Outside the tall windows of the meeting space lay the vast blue-gray expanse of Lake Memphremagog. Despite the halcyon weather, the lake was practically devoid of human activity. There were no boats in sight, no fishermen, no jet skis, no swimmers. This didn’t escape Bill Stenger’s attention. “Look at that lake,” he said, nodding toward the sun-washed water. “There’s not a boat out there. It’s nuts.” I gazed out at the water, squinting into the late light. I saw some birds—gulls, probably—circling, and I watched the lake surface shimmer under the waning sun. For a moment, the room fell quiet as everyone gazed at the lake, and I had to wonder whether they saw the same thing I did: The sun on the water looked just like gold.
One morning not long after the meeting, I stopped at Brenda’s Homestyle Cookin’ on Main Street in Newport.
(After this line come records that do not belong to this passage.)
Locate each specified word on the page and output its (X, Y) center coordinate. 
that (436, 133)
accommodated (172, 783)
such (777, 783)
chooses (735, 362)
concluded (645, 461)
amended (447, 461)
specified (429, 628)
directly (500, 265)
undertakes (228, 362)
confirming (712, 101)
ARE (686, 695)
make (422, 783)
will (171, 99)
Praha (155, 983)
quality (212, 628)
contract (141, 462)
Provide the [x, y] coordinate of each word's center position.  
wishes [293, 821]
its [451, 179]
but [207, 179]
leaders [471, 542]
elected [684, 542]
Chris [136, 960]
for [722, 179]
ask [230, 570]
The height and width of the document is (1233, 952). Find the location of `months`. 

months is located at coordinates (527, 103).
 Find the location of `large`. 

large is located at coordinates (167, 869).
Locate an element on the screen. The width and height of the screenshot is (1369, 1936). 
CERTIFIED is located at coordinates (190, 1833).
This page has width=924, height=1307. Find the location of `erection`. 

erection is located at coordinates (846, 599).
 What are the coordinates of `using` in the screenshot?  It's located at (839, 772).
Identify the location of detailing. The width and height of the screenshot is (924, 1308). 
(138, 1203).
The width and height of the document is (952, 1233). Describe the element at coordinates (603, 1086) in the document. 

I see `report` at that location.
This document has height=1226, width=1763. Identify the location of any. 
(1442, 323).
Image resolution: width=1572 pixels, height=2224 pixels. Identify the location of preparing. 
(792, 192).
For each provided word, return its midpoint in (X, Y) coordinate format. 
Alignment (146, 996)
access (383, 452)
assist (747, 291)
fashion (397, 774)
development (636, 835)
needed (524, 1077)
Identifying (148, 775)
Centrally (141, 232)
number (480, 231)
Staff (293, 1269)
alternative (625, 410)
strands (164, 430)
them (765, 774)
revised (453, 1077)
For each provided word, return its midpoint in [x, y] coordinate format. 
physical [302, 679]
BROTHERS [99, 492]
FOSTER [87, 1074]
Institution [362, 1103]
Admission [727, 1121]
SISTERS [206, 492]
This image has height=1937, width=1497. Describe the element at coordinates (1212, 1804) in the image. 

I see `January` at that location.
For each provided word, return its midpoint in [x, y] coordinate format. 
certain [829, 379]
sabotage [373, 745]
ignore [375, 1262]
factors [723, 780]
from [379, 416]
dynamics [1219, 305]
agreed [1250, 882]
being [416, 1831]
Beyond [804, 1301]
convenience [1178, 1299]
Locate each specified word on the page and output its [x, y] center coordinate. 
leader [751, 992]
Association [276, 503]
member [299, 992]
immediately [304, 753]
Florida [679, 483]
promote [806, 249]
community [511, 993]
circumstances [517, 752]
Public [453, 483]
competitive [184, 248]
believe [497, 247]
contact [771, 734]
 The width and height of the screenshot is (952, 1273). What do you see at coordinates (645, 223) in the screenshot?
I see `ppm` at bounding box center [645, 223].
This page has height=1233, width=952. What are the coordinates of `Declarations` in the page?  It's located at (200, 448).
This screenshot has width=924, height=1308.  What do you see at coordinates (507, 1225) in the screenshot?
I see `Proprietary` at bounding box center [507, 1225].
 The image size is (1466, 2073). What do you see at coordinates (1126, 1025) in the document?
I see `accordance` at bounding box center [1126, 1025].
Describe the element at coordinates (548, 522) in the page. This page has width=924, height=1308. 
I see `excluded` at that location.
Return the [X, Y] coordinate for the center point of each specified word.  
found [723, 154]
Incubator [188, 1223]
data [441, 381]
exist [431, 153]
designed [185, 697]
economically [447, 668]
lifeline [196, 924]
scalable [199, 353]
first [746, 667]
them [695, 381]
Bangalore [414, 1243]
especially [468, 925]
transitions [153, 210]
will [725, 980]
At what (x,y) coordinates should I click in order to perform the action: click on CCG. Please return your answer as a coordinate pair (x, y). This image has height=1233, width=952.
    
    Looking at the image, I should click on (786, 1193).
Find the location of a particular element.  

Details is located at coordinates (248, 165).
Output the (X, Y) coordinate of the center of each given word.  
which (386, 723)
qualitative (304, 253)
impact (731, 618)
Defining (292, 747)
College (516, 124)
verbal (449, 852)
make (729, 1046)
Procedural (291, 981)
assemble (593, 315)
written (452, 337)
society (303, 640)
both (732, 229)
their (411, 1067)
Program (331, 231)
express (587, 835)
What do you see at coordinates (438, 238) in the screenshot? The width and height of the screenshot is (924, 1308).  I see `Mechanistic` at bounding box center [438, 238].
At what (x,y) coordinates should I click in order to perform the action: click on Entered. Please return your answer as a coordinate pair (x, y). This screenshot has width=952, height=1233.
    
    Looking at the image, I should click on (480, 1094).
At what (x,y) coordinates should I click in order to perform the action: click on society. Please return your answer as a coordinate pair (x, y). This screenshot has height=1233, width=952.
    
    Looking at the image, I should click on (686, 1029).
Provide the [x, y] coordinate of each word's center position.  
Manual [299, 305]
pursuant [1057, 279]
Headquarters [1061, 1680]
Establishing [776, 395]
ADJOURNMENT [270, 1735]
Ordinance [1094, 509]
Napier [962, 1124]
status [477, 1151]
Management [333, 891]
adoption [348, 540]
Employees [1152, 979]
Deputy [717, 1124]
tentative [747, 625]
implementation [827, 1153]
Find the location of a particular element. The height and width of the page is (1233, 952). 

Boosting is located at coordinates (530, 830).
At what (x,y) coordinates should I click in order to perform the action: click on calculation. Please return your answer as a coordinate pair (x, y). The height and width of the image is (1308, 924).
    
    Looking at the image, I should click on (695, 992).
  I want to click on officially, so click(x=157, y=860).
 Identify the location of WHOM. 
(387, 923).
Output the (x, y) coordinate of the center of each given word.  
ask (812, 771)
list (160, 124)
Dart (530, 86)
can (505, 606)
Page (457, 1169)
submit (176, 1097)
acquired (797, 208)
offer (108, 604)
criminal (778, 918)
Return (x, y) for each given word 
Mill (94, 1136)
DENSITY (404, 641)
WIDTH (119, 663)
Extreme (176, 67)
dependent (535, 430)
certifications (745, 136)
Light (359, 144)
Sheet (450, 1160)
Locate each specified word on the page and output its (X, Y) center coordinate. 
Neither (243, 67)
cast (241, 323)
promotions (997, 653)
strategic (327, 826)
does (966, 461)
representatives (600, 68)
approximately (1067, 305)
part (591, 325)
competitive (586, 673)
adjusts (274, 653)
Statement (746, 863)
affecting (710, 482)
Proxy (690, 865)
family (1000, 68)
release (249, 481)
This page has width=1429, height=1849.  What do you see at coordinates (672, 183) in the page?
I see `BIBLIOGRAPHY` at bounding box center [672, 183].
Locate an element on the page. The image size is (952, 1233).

I took a seat on the long padded bench that lines an entire wall; through the window, I could see across the street to the recently opened Northeast Kingdom Tasting Center, a showplace for the region’s artisanal food and beverage producers, where you can purchase a liter bottle of ice cider for $29 or a small wedge of blue cheese for half that much. On the television mounted on the wall across from me, Dr. Phil was helping some hapless soul navigate an abusive relationship. In one corner, an employee was stacking coolers with prepared meals; Brenda’s distributes nearly 500 of them across the community each week as part of the Meals on Wheels program. I heard someone ask what the lunch specials would be, and I heard the reply: meatloaf and rice, and hamburg in pasta.
I ordered a $4 plate of sausage gravy over biscuits and was soon joined by the restaurant’s namesake, 66-year-old Brenda Lepage. She sat across from me, wearing an apron and a pair of sanitary food-prep gloves, and spoke quietly about what she saw happening in her hometown. “It’s a little scary to me,” she admitted. “What they’re proposing is a heck of a lot different than what we’ve had.”
“What’s scary?” I asked.
She thought for a moment. “It might be too upscale for some of the locals,” she replied. “And it sounds selfish, but every time I turn around, there’s a new restaurant. In the front of my mind”—she gestured to her forehead with a gloved hand—“is how I’m going to compete with all these new businesses. Yes, there are going to be jobs. Yes, there’s going to be money. But for whom?” She sighed. “We need the jobs; I know we need the jobs. I guess what’s good for Bill Stenger will have to be good for Newport.”